I no longer had the crutch of “holding it all together for the sake of the babies” to lean on. I had to heal for the sake of them. For the sake of myself. I let it all out and began a very intentional journey of healing. Over the next few weeks I am going to share with you the top 3 steps I took to not only face and accept my new reality, but to thrive in it. I hope you will come back and share your emotional health tips as well and that were able to help and hold each other accountable for living well.

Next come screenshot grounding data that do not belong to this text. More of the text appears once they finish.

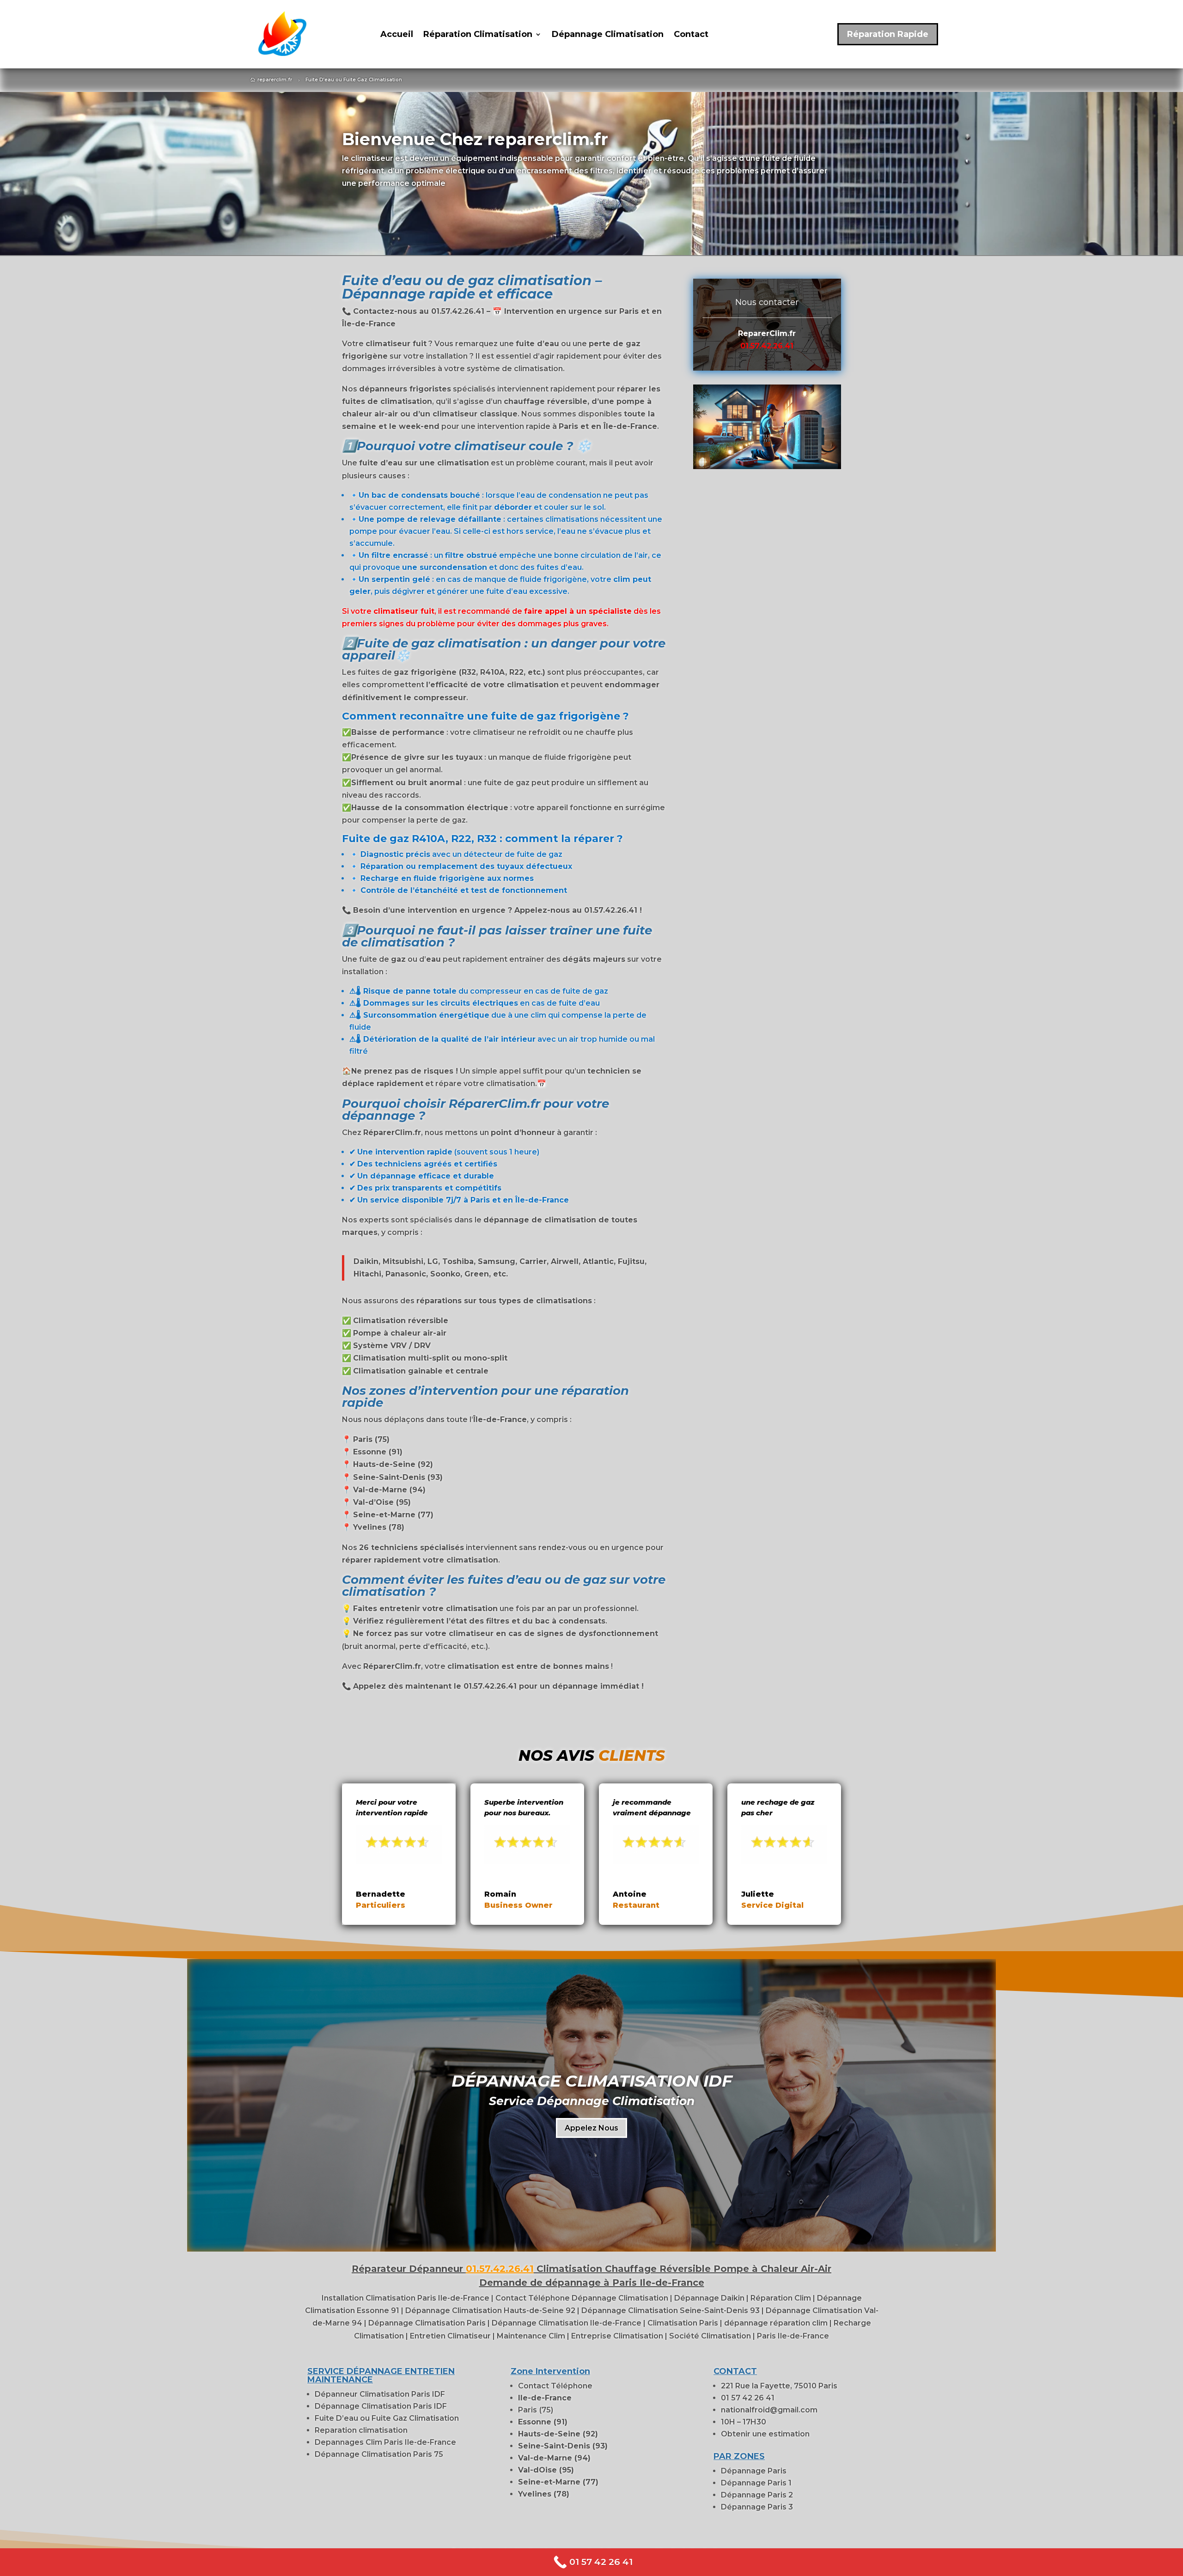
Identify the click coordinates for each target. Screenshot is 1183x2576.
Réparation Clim (781, 2298)
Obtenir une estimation (765, 2433)
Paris (527, 2409)
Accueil (396, 35)
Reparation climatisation (361, 2430)
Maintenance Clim (532, 2336)
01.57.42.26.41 (766, 346)
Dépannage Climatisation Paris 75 (379, 2454)
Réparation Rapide (887, 34)
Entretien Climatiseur (451, 2336)
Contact (691, 35)
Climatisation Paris (683, 2323)
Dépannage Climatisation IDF (591, 2081)
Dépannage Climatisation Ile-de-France (566, 2323)
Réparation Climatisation (477, 35)
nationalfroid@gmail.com (769, 2409)
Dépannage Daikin (710, 2298)
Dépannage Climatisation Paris (428, 2323)
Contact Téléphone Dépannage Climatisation (581, 2298)
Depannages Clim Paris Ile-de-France (385, 2442)
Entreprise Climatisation (618, 2336)
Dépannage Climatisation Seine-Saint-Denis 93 (670, 2310)
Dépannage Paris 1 (756, 2482)
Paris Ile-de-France (792, 2336)
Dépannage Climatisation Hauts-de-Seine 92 (490, 2310)
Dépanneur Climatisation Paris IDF (380, 2394)
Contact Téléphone (555, 2385)
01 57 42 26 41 (747, 2397)
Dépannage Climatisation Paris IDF (381, 2406)
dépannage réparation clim (776, 2323)
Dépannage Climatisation (608, 35)
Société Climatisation (711, 2336)
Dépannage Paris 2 (757, 2495)
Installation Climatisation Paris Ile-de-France (405, 2298)
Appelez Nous (591, 2128)
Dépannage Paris (754, 2470)
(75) (546, 2409)
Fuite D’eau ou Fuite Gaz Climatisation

Remember I said that I’d never shared that moment with anyone? You might be wondering why I decided to share it with you, via this blog. Well, it’s because I want you to know we are on this journey together! As I share, I pray you will share so that we can all be FREE, together!

7 replies
  1. Lisa Edwards
    Lisa Edwards says:

    Be free together! You are saving lives girl! Thanks for openly sharing your “bathroom moments”. I might not be typing it here, I ain’t that free yet, lol! Soon enough though. But this statement, “I no longer had the crutch of “holding it all together for the sake of the babies” to lean on. I had to heal for the sake of them.” Situations may different and the road to healing may be different, but making the choice to heal is what starts the process. Thanks again!

    Reply
  2. Utrice
    Utrice says:

    Thank you for sharing! I have been feeling totally broken lately with going through my husband’s illness! I keep saying to myself I know it’s it supposed to be in sickness and health, however, it’s never been health! We’ve only been married 5 yrs and he has been sick for 4! I thank you for sharing! It allows me to see that I can feel vulnerable and to allow myself to be! I’m so used to keeping up appearences and only presenting myself as strong! I am going to start to allow myself to feel! Although I know that failure still isn’t an option for me and neither is a breakdown. I must allow myself to feel my sadness, disappointment and frustration! I have to understand that it doesn’t make me a failure it makes me human! So thanks Mac!💜

    Reply
    • Shapphira
      Shapphira says:

      Oh don’t I know! But you’re right, you gotta let yourself feel it all. The ugly and the good. You can’t release it unless you fully acknowledge it. Sometimes we feel more in control when we hold it in but the healing is the release.

      Reply
  3. Alexaundra Grayson
    Alexaundra Grayson says:

    This is just WOW. I have no words. It’s just an intense read and I am glad you shared. That’s real life. I’m 27 now and I had no idea things would be so difficult but you were dealing with so much and healed. I guess I can to. You are a superwoman.